Regulation of neuronal mitochondrial bioenergetics by lipid metabolites upregulated in dementia

Abstract Mitochondrial dysfunction occurs early in Alzheimer’s disease (AD) progression and is evident in the Central Nervous System (CNS) and peripheral circulating cells. While there is evidence indicating that bioenergetic decline can drive the early pathogenesis of AD, little is known about the extracellular factors that alter neuronal bioenergetic capacity. We hypothesized that circulating metabolites contribute to neuronal bioenergetic decline associated with AD. Using a cohort comprised of participants with normal cognition, mild cognitive impairment, and dementia, we show that human serum harbors circulating, non-cellular factors capable of mediating neuronal bioenergetic differences according to the cognitive status of the serum donor. We developed a novel screening-based approach to identify candidate “mito-active” lipid metabolites in human serum that could mediate differences in bioenergetic capacity.
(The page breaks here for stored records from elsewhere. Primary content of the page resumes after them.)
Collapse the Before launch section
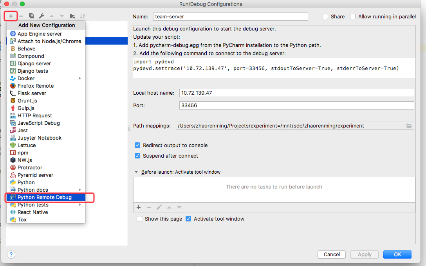Image resolution: width=426 pixels, height=266 pixels. click(x=136, y=172)
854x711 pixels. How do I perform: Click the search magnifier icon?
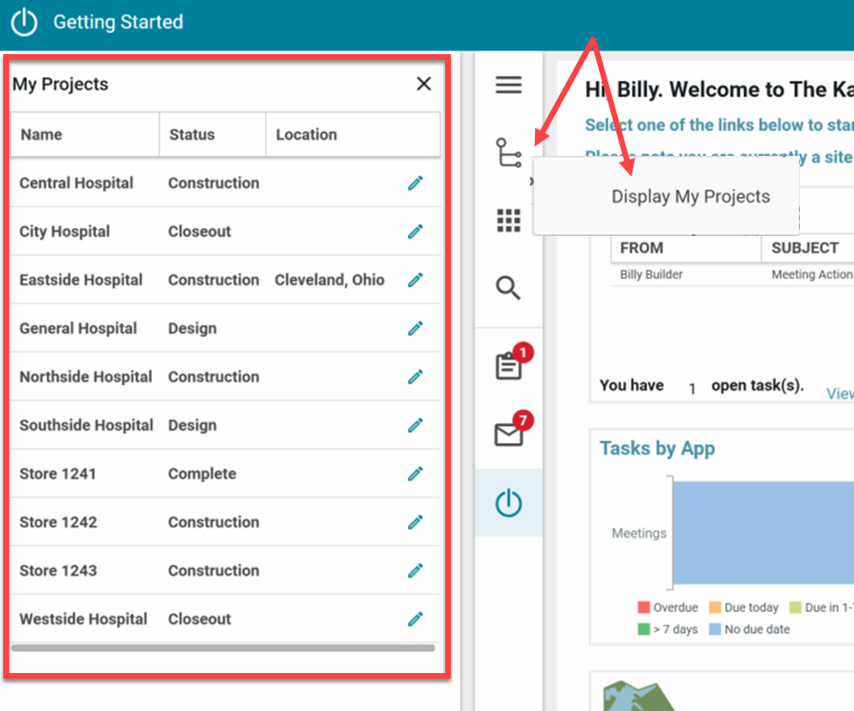click(508, 288)
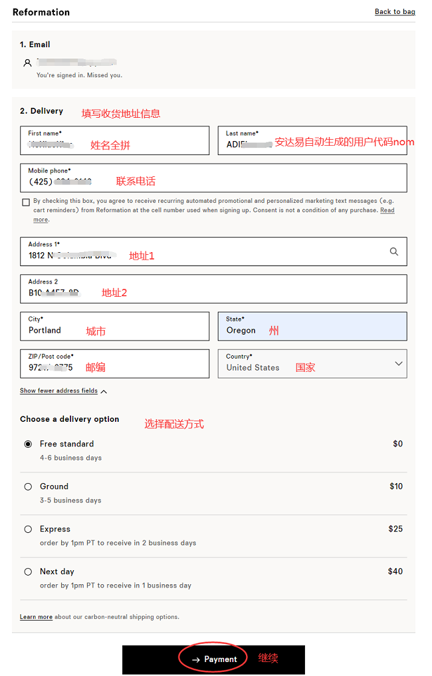
Task: Click the Reformation logo
Action: (x=41, y=12)
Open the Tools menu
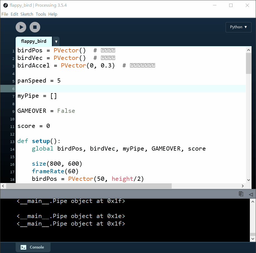This screenshot has height=253, width=256. pyautogui.click(x=41, y=14)
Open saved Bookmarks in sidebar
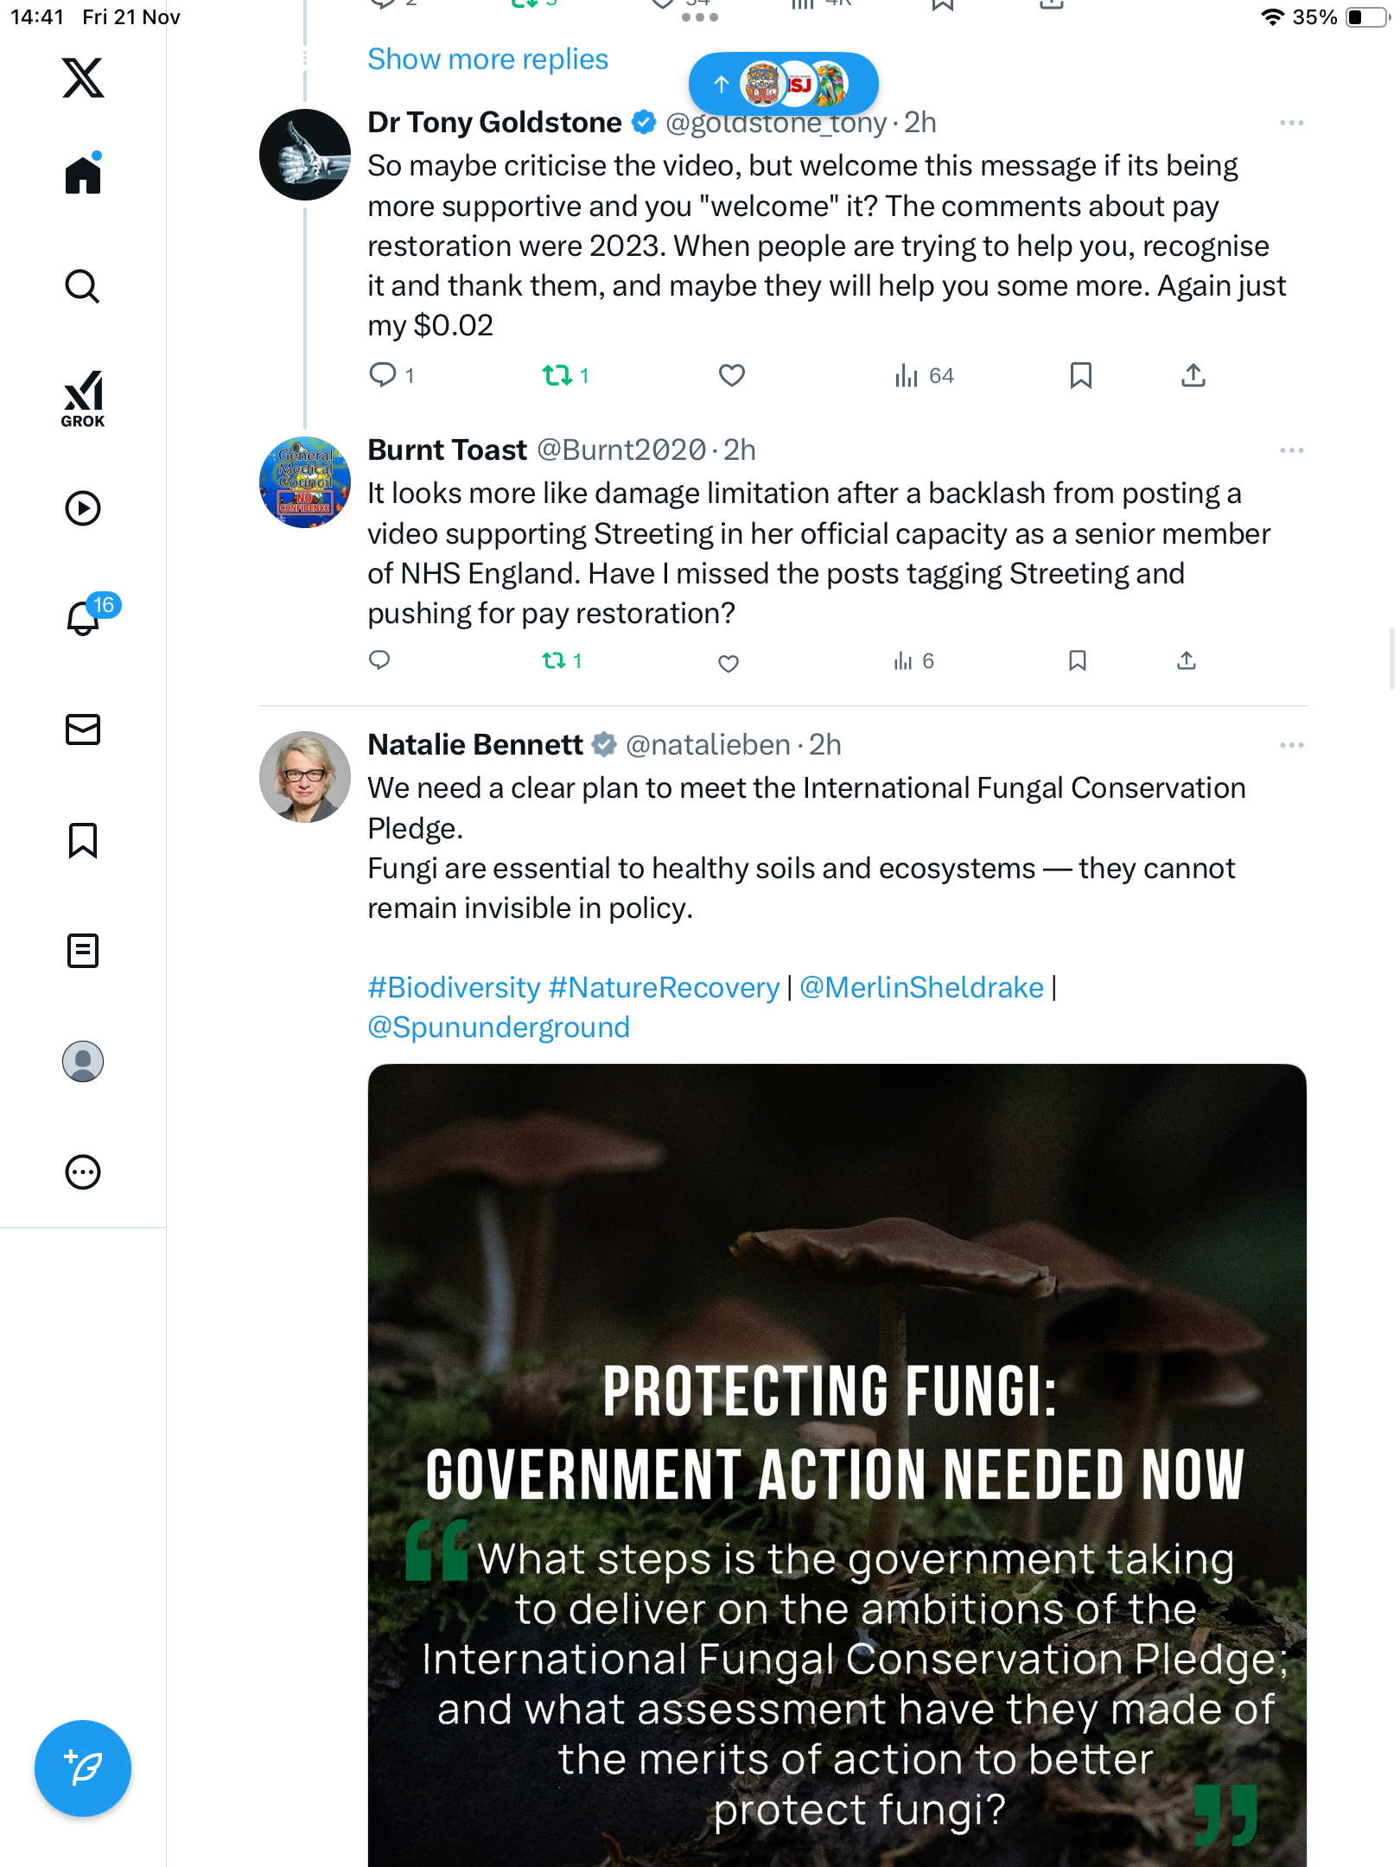The image size is (1400, 1867). click(83, 840)
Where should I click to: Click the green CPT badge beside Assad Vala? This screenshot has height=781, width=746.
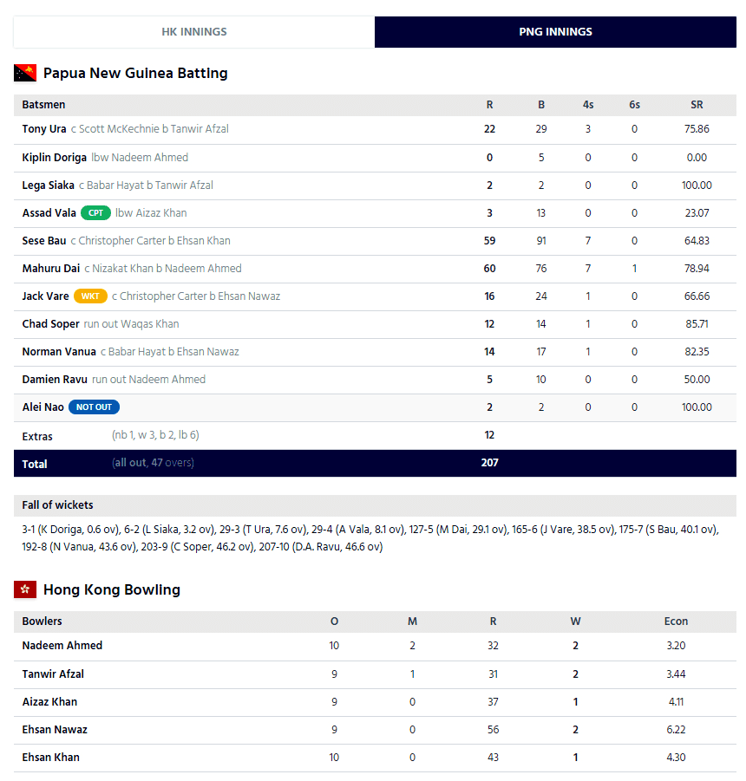pos(95,213)
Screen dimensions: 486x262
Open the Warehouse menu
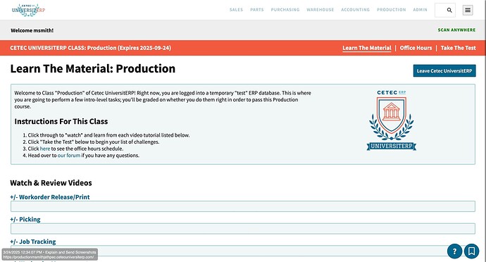[320, 10]
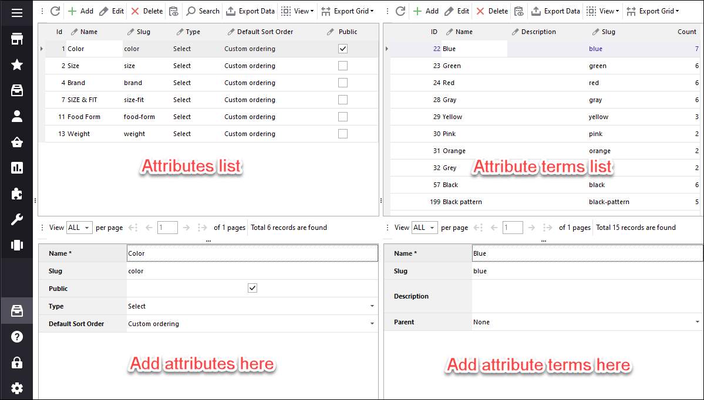The width and height of the screenshot is (704, 400).
Task: Enable Public for the Brand attribute
Action: click(x=342, y=82)
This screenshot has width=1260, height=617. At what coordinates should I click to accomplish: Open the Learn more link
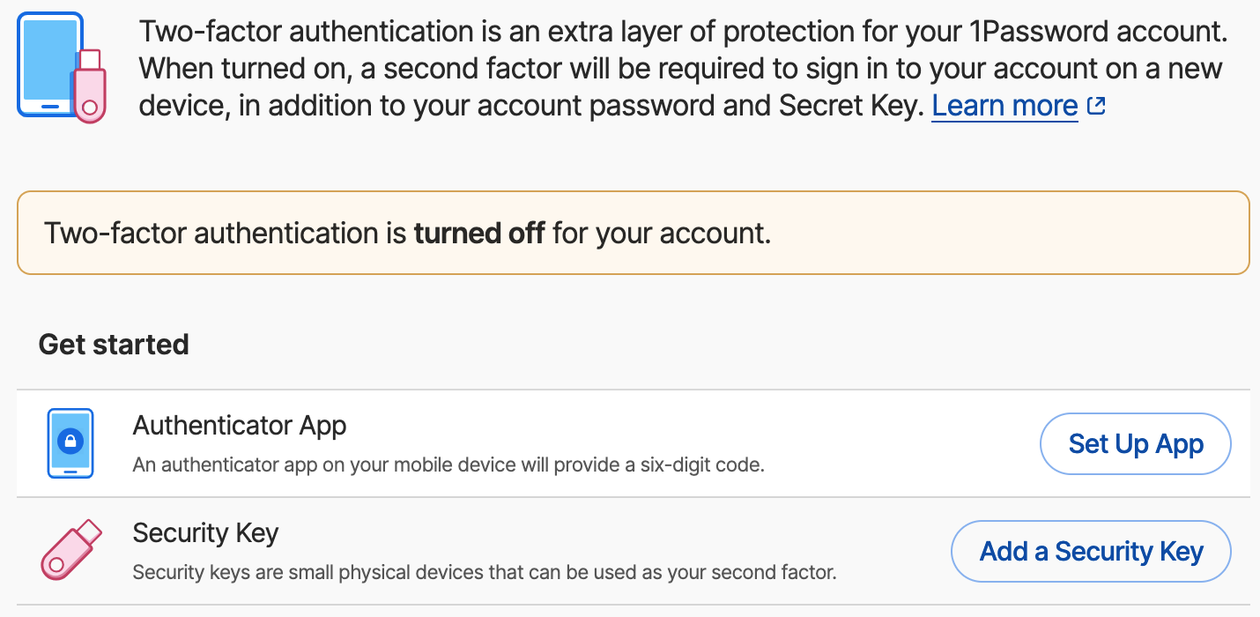pos(1004,106)
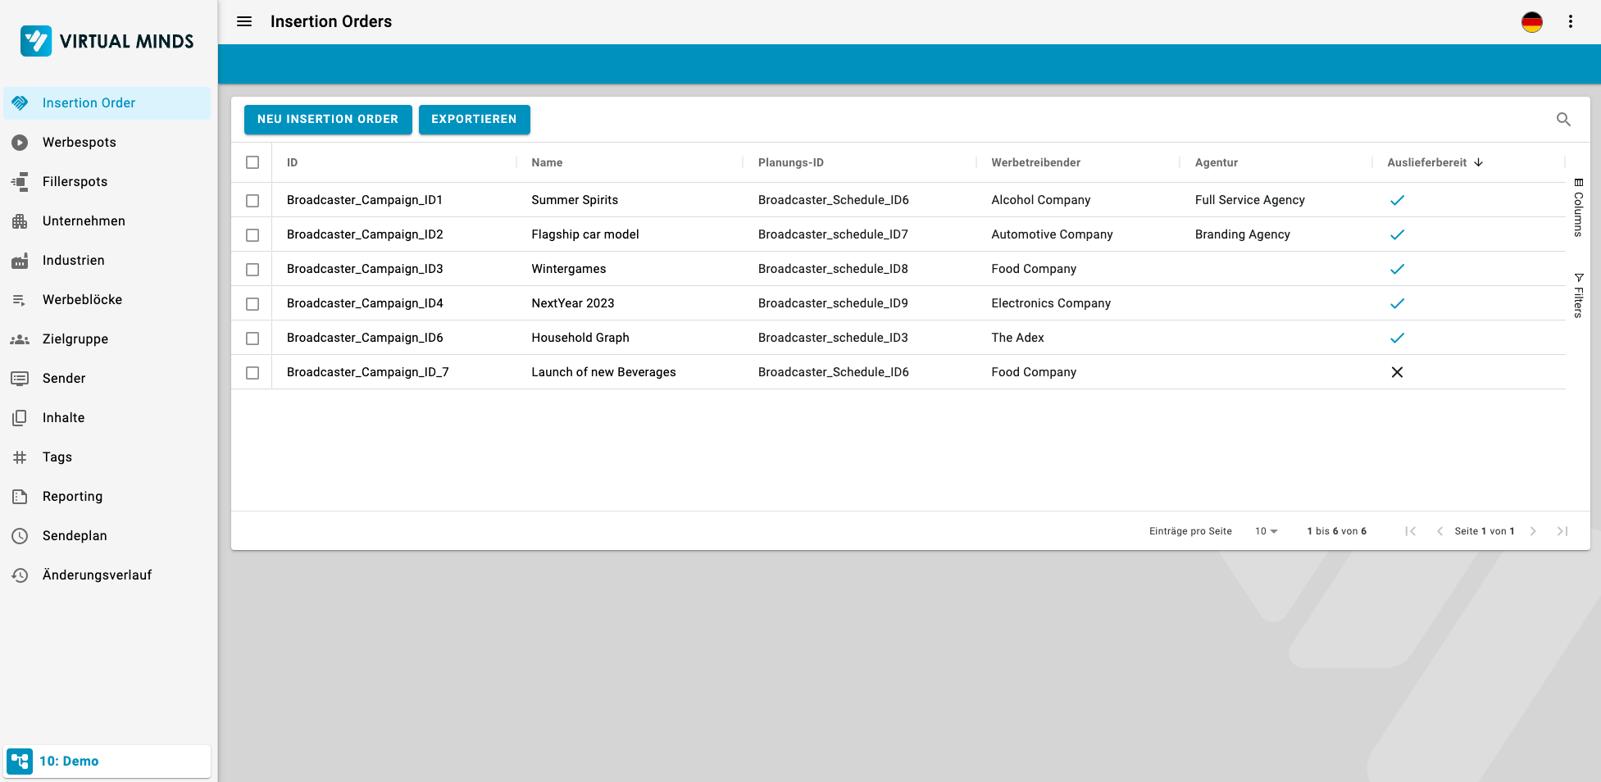Check the box for Broadcaster_Campaign_ID1 row
The width and height of the screenshot is (1601, 782).
click(252, 201)
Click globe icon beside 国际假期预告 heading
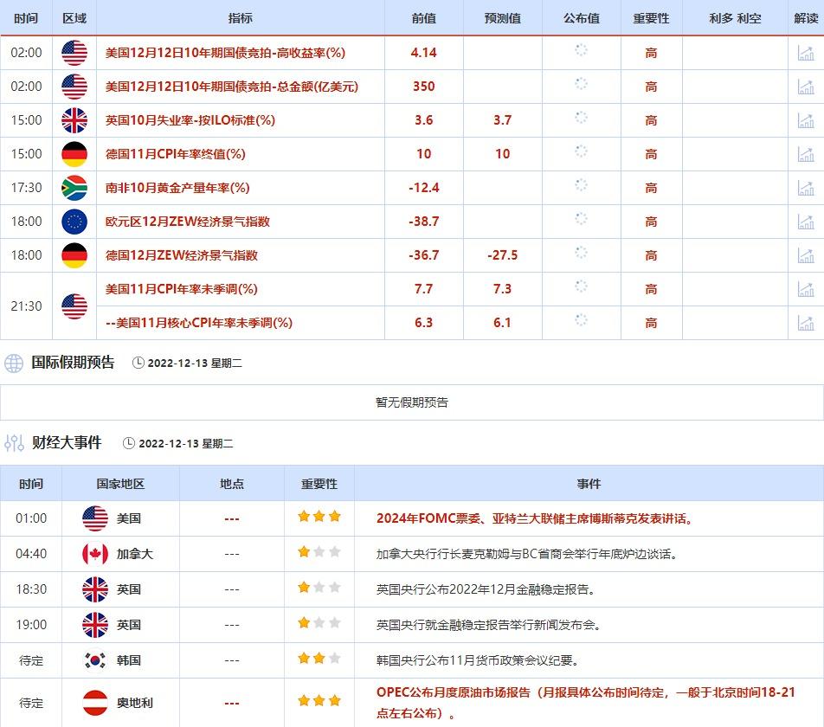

Among these, Nervonic Acid and 15-epi-PGA1 were predicted to be mitochondrial inhibitors upregulated in participants with dementia. Neurons exposed to physiologically-relevant ranges of these molecules in-vitro exhibited a dose-dependent reduction in maximal mitochondrial respiration. We found that 500ug/mL of Nervonic Acid and 9ug/mL of 15-epi-PGA1 reduced maximal mitochondrial respiration by 62.3% and 63.3%, respectively, thereby validating our screening and prediction approach. Future experiments may be directed towards investigating if and how these and other mito-active metabolites of interest cross the blood-brain barrier to meaningfully affect AD. Furthermore, identified mito-active molecules can be investigated in other clinical cohorts to examine their role/s in multiple age-related or neurological conditions. This work expands our mechanistic understanding of how extrinsic factors associated with age and cognitive status contribute to neuronal bioenergetic decline.